Y una y otra vez la conté yo misma —años después— a mis
propios "sobrinhijos" así como —ahora— me dispongo a contártela:
como si —también— fueras mi sobrina o mi sobrino, mi hija o mi hijo y me
pidieras:
—¡Dale, tía; dale, mami, un cuento "de miedo"!
Y bien. Aquí va:
Martina, Camila y Oriana eran amigas amiguísimas.
No sólo concurrían a la misma escuela sino que —también— se
encontraban fuera de los horarios de las clases. Unas veces, para preparar
tareas escolares y otras, simplemente para estar juntas.

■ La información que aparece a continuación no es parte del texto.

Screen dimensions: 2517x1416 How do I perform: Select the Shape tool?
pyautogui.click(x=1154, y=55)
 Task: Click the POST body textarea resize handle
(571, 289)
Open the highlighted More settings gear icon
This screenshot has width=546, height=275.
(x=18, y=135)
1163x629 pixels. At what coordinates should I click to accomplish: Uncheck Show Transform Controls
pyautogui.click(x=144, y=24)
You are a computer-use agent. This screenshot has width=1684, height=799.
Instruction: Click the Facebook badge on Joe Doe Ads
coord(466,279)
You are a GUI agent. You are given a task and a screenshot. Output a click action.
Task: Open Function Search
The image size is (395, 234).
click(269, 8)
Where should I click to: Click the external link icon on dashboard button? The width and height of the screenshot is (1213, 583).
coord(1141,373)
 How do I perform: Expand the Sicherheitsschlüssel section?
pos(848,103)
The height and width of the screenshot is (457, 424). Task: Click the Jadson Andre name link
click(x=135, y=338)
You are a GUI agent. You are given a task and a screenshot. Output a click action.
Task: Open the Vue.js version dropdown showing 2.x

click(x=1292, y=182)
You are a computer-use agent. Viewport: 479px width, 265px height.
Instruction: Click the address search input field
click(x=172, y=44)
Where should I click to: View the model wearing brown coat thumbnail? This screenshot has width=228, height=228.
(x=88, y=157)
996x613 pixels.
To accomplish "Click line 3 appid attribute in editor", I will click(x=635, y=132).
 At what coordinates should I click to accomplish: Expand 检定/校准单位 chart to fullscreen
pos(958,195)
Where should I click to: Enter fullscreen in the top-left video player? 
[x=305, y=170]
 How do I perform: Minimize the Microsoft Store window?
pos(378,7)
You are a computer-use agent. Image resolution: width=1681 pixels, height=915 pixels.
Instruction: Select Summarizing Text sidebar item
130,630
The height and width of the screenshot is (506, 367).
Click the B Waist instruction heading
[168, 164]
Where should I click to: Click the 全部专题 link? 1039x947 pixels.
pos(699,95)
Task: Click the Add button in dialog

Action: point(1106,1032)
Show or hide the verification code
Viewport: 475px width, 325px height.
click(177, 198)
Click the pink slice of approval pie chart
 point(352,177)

De otoño a primavera, las tres solían pasar algunos fines
de semana en la casa de campo que la familia de Martina tenía en las afueras de
la ciudad.
¡Cómo se divertían entonces! Tantos juegos al aire libre,
paseos en bicicleta, cabalgatas, fogones al anochecer...
Aquel sábado de pleno invierno —por ejemplo—lo habían
disfrutado por completo, y la alegría de las tres nenas se prolongaba —aún—
durante la cena en el comedor de la casa de campo porque la abuela Odila les
reservaba una sorpresa: antes de ir a dormir les iba a enseñar unos pasos de
zapateo americano, al compás de viejos discos que había traído especialmente
para esa ocasión.
Adorable la abuela de Martina. No aparentaba la edad que
tenía. Siempre dinámica, coqueta, de buen humor, conversadora. Había sido una
excelente bailarina de "tap". Las chicas lo sabían y por eso le
habían insistido para que bailara con ellas.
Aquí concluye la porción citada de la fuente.